Zimowa wymiana opon w kamperze jest dobrą okazją do przyjrzenia się pozostałym elementom naszego pojazdu – tym, których nie widzimy na co dzień. Warto obejrzeć m.in. amortyzatory.
Stopniowemu zużyciu podlegają wszystkie podzespoły naszych „domów na kołach”. Często nie zdajemy sobie z tego sprawy, przyzwyczajając się do zachowania pojazdu. Idealnym przykładem są amortyzatory, które – o ironio – wpływają na komfort naszej podróży.
- Teoretycznie można określić okres żywotności amortyzatorów samochodowych, jednak w praktyce każdy przypadek bywa inny – mówi Andrzej Chmielewski, doradca techniczny IHR. - Składa się na to bardzo wiele czynników – od ogólnego stanu technicznego pojazdu, poprzez styl naszej jazdy, do rodzaju dróg, po których jeździmy.

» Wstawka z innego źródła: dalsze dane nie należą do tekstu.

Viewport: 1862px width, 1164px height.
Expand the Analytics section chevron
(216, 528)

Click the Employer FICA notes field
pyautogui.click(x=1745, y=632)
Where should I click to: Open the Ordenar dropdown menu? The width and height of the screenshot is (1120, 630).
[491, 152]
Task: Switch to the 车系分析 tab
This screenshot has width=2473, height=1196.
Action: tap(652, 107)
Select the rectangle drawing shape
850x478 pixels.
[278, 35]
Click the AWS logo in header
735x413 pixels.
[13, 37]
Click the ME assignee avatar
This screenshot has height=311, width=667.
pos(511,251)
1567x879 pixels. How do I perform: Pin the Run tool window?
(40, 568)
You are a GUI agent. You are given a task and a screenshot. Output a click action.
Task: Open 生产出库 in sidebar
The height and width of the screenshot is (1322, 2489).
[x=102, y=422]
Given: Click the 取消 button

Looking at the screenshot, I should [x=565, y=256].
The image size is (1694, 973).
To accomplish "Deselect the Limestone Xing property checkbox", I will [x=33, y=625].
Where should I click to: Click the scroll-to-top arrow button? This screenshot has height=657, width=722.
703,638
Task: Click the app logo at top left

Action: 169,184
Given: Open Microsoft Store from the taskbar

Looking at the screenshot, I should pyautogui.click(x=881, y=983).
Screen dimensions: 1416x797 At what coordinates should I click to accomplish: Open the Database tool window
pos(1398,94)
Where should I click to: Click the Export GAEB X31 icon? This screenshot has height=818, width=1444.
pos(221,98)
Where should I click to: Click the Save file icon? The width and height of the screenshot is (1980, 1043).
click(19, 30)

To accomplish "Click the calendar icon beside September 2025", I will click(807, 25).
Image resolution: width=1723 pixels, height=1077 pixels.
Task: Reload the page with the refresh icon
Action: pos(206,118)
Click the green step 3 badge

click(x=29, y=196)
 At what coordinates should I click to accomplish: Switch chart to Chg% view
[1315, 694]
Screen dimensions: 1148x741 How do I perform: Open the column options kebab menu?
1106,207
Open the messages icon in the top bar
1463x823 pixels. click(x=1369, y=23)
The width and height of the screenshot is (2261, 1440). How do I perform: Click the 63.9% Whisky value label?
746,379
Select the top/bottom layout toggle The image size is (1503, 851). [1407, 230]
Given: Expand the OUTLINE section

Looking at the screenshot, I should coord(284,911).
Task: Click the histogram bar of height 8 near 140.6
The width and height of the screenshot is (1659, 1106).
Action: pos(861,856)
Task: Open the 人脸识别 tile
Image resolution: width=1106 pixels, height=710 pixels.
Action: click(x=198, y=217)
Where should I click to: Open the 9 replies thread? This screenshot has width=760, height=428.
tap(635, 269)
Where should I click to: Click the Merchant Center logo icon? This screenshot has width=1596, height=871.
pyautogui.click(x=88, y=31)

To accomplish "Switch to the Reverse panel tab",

Nie przykładamy jednak do nich większej wagi, w pewnym stopniu jedynym sprawdzianem jest okresowy przegląd samochodu w stacji kontroli pojazdów. Niezależnie od niego warto przyjrzeć się amortyzatorom jeszcze dwa razy w roku podczas sezonowej zmiany opon.
Kontrola, o co możemy poprosić pracownika zakładu wulkanizacji, sprowadza się przede wszystkim do wzrokowej oceny ich stanu. Pierwszym i poważnym objawem, że coś jest nie tak, będą zabrudzenia spowodowane wyciekiem oleju. Będzie to świadczyć o utracie właściwości amortyzatora, co w praktyce czyni go elementem bezużytecznym i należy go niezwłocznie wymienić. Trzeba przy tym pamiętać o podstawowej zasadzie, że robimy to zawsze parami na tej samej osi.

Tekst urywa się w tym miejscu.